Life Science Encyclopedia

Peutz-Jeghers, also known as Hereditary Intestinal Polyposis Syndrome, is an autosomal dominant genetic disease characterized by the development of hamartomatous polyps in the gastrointestinal tract.

Diagnosis

The three main criteria for diagnosis are:

• Family history
• Mucocutaneous lesions causing patches of hyperpigmentation in the mouth and on the hands and feet. The oral pigmentations are the first on the body to appear, and thus play an important part in early diagnosis. Intraorally, they are most frequently seen on the gingiva, hard palate and inside of the cheek. The mucosa of the lower lip is almost invariably involved as well.
• Hamartomatous polyps in the gastrointestinal tract. These are benign polyps with a low potential for malignancy.

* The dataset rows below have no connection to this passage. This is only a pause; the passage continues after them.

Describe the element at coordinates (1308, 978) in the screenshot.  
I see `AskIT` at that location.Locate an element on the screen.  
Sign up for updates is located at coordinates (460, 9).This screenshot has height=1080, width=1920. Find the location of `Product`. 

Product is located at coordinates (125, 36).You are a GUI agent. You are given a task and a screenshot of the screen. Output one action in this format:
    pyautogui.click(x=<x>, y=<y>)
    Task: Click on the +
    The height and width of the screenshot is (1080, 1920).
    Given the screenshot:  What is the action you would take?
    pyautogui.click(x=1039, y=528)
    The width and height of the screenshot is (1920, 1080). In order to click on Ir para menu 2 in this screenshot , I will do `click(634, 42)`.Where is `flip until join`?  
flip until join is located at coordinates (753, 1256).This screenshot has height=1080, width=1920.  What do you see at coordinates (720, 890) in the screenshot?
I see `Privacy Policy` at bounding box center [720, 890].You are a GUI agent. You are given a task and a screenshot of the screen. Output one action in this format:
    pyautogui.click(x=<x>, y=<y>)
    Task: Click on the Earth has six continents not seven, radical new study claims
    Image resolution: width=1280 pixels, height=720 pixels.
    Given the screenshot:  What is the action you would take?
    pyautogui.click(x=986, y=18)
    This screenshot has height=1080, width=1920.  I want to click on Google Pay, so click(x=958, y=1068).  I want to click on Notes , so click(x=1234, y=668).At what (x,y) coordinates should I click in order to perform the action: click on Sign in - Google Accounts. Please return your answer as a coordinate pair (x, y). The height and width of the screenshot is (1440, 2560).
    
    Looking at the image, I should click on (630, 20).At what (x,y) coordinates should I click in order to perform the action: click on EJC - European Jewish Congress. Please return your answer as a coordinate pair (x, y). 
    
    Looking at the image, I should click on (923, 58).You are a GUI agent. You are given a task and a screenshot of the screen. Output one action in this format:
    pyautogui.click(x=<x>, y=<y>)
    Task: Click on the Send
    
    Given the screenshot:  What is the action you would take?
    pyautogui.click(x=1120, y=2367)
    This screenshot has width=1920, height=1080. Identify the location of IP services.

Having 2 of the 3 listed criteria indicates a positive diagnosis. The oral findings are consistent with other conditions, such as Addison's disease and McCune-Albright syndrome, and these should be included in the differential diagnosis. Definitive diagnosis requires a histological sample of a polyp.

Genetics

In 1998, a gene was found to be associated with the mutation. On chromosome 19, the gene known as STK11/LKB1^[1] is a possible tumor suppressor gene. It is inherited in an Autosomal Dominant pattern (see Mendelian inheritance) which means that anyone who has PJS has a 50% chance of passing it onto their children.

Presentation

The risks associated with this syndrome include a strong tendency of developing cancer in multiple sites,^[2] especially in the gastrointestinal tract. Other areas include the pancreas, liver, lungs, breast, ovaries, and testicles.

The average age of first diagnosis is 23, but the lesions can be identified at birth by an astute pediatrician. Prior to puberty, the mucocutaneous lesions can be found on the palms and soles. Often the first presentation is as a bowel obstruction from an intussusception; an intussusception is a telescoping of one loop of bowel into another segment.

Most of the data regarding this disorder are from selected family lines and thus the risks endured by those families regarding outcomes may not translate completely to the patient without a familial history.

Prognosis

Almost half of Peutz-Jeghers patients die from cancer by age 57 years, and the cumulative risk of developing a form of cancer associated with Peutz-Jeghers syndrome between ages 15-64 is 93%.^[3]

Screening

Screening for cancers include upper GI endoscopy, enteroclysis, colonoscopy, endoscopic ultrasound, testicular ultrasound.

References

1. ^ UniProtKB/Swiss-Prot entry Q15831 [STK11_HUMAN Serine/threonine-protein kinase 11]. Retrieved on 2007-07-21.
2. ^ Boardman LA, Thibodeau SN, Schaid DJ, et al (1998). "Increased risk for cancer in patients with the Peutz-Jeghers syndrome". Ann. Intern. Med. 128 (11): 896-9. PMID 9634427.
3. ^ eMedicine - Peutz-Jeghers Syndrome : Article by Andrea Duchini, MD. Retrieved on 2007-07-21.